The most recent episode of Always Sunny opens on The Gang getting some news. Mac’s (Rob McElhenney) weekly, repeated, almost harassment-level pleas to be on the reality show Bar Rescue have finally been answered, and the reality show has agreed to come and help out Paddy’s Pub. 

The rest of The Gang is at first reluctant — what if that show makes them look like jerks, or stupid, or out of shape (in classic Gang fashion, they declare that they can only be made to look bad, as opposed to the truth, which is that they are bad). In his traditional, almost animalistic hierarchy submission, Mac is excited to have his “ass handed to him” by Bar Rescue. 

But as they try and prepare, Dennis (Glenn Howerton) suddenly can’t find his words (and each time he struggles, a haunting, shrill, string instrument chord appears, as if a mystery is a afoot), Dee’s (Kaitlin Olson) face seems to be practically melting on one side, and Frank’s (Danny Devito) daily egg oozes bright red blood instead of a yoke. Instead of moving through the causes of these events rationally, the group instead quickly works themselves into a lather and decide they are collectively cursed. 
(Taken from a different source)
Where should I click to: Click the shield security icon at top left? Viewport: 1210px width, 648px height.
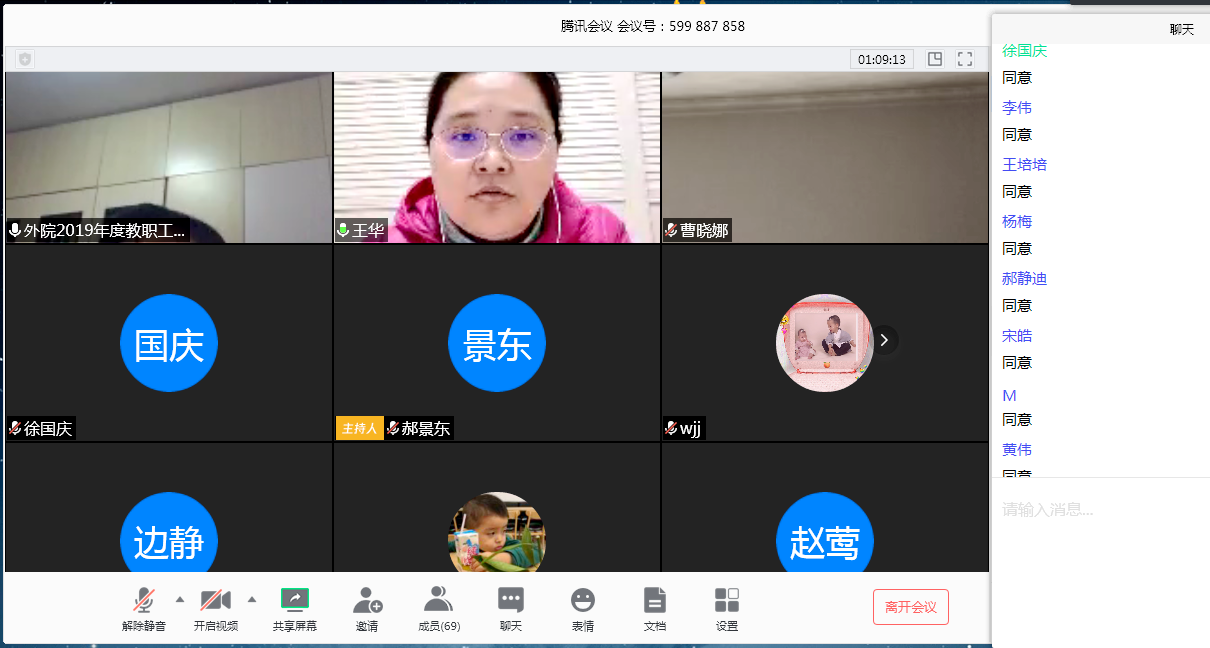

This is one of Sunny’s most lore-rich episodes in seasons, loaded with character callbacks and cameos that make it feel almost like an episode from the early days. 

Mac soon remembers he was literally cursed by Rickety Cricket (David Hornsby) the other day. This is one of Cricket’s first cameos in seasons — he looks grotesque as ever, with his scarred and tattooed face, all caused by The Gang with differing levels of responsibility. Cricket is now a pimp with “boysluts” but still is as desperate and broke as ever, even willing to drink the pee that Mac has left in a beer bottle as a “gift” for Cricket because he’s “just glad to have a beverage.” 
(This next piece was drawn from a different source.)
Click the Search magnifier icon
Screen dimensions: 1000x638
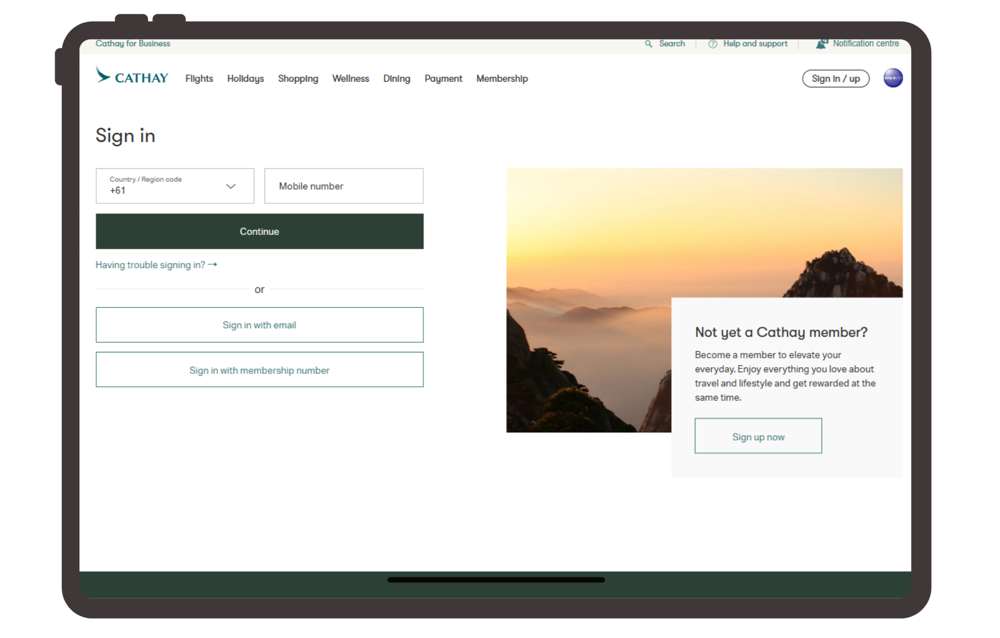click(x=649, y=44)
Cricket is helping Mac get face-to-face time with ex-Phillies player Chase Utley, to whom Mac has been writing pathetic fanmail since season six. (In fact, the lore behind this gag is a testament to Sunny’s longstanding cult status — a video shown in this episode of a younger Chase Utley reading Mac’s fan mail is, in fact, a real gag made by The Phillies seven years ago). While the rest of the group grapples with their curses, Mac is doing quite well, which he claims is thanks to a monkey paw he found recently.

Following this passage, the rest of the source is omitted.